WHAT YOU SHOULD DO: Only an exact copy of the records, from the line with "[Σύρετε δεξιά] (67, 1010)" through the last line, is wanted.
┌─ LISTED ENTRIES
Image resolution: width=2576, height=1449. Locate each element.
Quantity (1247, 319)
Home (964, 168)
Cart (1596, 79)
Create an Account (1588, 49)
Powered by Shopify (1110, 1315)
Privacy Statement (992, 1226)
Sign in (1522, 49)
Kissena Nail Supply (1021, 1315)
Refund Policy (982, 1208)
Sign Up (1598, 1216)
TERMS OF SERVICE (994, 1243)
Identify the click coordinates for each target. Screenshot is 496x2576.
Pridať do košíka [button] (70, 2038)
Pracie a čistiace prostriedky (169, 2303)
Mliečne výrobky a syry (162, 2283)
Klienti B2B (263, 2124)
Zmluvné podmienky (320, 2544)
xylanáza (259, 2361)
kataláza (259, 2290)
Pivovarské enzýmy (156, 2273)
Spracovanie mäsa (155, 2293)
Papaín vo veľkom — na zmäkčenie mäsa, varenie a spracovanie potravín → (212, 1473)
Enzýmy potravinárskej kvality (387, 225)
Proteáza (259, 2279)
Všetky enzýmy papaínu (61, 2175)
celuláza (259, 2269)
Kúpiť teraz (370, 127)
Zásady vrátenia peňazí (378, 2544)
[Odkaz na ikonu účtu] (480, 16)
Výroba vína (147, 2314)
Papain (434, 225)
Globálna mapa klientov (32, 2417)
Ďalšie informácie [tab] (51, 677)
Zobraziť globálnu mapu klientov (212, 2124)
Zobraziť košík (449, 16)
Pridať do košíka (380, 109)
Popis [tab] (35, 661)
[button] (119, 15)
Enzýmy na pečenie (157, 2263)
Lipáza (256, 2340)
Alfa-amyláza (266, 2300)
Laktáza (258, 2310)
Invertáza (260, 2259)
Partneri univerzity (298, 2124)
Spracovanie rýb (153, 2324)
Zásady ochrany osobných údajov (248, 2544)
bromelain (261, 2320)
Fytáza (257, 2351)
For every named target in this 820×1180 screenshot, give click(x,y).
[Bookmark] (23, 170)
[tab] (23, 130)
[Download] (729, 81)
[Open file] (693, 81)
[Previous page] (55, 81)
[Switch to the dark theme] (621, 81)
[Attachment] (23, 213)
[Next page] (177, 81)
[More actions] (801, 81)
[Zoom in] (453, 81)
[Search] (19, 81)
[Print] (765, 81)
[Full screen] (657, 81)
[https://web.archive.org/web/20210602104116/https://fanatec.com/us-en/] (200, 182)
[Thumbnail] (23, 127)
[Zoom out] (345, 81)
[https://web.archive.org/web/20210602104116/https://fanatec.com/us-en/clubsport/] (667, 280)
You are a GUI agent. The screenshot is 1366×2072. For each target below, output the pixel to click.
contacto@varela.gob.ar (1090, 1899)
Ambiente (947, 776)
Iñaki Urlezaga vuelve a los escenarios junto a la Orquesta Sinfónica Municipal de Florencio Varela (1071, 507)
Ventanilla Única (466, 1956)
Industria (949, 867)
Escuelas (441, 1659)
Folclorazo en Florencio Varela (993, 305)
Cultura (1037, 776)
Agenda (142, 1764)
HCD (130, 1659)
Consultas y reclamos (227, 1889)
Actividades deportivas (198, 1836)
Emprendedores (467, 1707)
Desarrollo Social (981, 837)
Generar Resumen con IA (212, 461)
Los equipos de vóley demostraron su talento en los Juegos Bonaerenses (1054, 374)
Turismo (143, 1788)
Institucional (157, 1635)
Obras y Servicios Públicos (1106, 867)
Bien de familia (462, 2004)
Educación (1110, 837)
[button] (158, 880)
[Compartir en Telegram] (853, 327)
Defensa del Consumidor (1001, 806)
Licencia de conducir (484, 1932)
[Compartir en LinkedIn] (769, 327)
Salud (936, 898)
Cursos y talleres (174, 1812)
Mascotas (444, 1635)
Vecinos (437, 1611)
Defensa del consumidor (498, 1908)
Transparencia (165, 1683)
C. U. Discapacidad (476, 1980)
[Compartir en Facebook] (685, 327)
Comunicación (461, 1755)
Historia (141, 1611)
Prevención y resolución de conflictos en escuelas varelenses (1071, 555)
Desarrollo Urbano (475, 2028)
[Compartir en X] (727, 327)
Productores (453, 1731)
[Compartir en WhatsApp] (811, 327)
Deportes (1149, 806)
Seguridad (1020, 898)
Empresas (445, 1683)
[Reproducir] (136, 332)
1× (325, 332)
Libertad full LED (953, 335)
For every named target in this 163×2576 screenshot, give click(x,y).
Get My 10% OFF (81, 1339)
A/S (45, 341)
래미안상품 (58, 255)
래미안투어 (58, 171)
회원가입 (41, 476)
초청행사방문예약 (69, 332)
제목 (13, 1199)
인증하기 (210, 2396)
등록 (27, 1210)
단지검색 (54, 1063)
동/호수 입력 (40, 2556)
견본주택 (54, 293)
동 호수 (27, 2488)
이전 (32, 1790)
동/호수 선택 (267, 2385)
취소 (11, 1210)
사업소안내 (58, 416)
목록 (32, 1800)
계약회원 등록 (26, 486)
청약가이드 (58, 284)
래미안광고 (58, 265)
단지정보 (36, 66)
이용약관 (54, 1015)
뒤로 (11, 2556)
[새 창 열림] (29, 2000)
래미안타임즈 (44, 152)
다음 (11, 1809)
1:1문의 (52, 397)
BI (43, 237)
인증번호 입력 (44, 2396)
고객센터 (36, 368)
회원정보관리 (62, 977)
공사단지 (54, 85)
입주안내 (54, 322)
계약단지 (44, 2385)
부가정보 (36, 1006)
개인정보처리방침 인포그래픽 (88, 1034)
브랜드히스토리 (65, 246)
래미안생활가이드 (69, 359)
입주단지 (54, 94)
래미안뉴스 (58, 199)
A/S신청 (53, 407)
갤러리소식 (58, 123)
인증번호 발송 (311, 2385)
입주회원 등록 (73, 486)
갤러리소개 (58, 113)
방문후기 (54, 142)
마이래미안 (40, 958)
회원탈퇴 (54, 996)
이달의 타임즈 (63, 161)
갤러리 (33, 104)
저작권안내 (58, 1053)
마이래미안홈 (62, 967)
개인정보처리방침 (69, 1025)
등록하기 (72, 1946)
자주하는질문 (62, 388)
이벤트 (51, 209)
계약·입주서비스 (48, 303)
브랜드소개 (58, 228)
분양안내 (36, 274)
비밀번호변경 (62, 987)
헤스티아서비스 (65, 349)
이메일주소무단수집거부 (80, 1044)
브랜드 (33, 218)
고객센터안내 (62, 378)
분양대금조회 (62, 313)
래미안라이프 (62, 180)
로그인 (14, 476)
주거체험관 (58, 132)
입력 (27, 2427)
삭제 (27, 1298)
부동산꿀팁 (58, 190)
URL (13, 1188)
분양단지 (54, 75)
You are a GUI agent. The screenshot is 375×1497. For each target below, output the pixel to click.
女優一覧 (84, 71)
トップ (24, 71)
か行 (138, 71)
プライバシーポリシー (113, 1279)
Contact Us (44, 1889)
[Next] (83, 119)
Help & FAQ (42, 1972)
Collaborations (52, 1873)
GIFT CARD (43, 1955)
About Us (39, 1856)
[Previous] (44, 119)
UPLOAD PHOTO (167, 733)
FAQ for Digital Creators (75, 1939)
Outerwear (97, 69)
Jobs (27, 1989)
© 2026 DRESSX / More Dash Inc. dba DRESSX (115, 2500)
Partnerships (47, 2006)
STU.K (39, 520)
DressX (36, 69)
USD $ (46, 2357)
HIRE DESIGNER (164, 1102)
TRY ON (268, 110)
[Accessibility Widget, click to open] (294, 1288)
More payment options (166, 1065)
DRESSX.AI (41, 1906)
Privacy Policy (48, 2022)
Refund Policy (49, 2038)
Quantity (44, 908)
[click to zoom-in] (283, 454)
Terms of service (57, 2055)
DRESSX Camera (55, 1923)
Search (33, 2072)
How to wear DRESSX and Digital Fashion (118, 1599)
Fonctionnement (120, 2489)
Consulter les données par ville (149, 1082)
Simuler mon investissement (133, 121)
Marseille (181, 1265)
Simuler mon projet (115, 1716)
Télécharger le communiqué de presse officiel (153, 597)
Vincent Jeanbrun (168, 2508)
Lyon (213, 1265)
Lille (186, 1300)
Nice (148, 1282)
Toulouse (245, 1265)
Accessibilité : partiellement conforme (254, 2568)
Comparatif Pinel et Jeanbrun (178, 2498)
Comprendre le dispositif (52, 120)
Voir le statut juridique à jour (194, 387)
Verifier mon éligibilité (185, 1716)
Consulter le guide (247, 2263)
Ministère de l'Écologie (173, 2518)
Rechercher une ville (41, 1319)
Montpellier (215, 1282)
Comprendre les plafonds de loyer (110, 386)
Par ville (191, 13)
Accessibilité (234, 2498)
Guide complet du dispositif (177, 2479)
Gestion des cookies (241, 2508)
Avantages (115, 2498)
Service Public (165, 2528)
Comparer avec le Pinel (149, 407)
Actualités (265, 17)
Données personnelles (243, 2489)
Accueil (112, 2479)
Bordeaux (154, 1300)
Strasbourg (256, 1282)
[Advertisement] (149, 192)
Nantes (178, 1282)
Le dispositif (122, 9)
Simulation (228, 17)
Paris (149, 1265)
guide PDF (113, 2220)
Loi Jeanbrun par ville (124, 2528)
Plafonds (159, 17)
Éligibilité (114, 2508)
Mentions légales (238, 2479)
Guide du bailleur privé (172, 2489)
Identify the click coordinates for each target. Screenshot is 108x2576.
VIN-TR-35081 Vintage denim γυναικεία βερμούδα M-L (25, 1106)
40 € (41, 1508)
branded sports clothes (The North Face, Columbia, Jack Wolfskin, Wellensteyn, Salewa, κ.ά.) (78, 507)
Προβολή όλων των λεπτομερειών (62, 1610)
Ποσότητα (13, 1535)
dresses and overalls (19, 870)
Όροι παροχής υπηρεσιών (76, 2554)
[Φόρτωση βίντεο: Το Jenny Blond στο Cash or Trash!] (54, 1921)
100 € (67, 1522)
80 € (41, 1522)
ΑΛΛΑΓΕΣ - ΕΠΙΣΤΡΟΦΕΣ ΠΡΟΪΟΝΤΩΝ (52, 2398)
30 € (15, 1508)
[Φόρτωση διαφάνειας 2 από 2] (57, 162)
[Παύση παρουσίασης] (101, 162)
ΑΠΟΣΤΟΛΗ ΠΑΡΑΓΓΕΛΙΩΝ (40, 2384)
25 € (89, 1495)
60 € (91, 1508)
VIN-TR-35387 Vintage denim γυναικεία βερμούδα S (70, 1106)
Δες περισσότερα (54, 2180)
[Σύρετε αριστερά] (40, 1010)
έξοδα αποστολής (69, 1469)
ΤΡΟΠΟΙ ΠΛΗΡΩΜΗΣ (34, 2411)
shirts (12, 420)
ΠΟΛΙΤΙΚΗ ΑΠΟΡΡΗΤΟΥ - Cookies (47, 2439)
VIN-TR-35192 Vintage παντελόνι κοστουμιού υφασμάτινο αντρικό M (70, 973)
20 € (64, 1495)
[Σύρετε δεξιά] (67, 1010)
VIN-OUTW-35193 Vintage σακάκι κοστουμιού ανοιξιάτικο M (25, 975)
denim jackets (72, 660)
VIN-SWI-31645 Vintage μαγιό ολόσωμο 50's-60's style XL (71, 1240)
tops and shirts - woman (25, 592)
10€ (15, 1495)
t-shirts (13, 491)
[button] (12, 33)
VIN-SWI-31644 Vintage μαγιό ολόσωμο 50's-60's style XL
└─
ANSWER TO THIS EXERCISE:
[Σύρετε δεξιά] (67, 1010)
VIN-OUTW-35193 Vintage σακάκι κοστουμιού ανοιξιάτικο M (25, 975)
denim jackets (72, 660)
VIN-SWI-31645 Vintage μαγιό ολόσωμο 50's-60's style XL (71, 1240)
tops and shirts - woman (25, 592)
10€ (15, 1495)
t-shirts (13, 491)
[button] (12, 33)
VIN-SWI-31644 Vintage μαγιό ολόσωμο 50's-60's style XL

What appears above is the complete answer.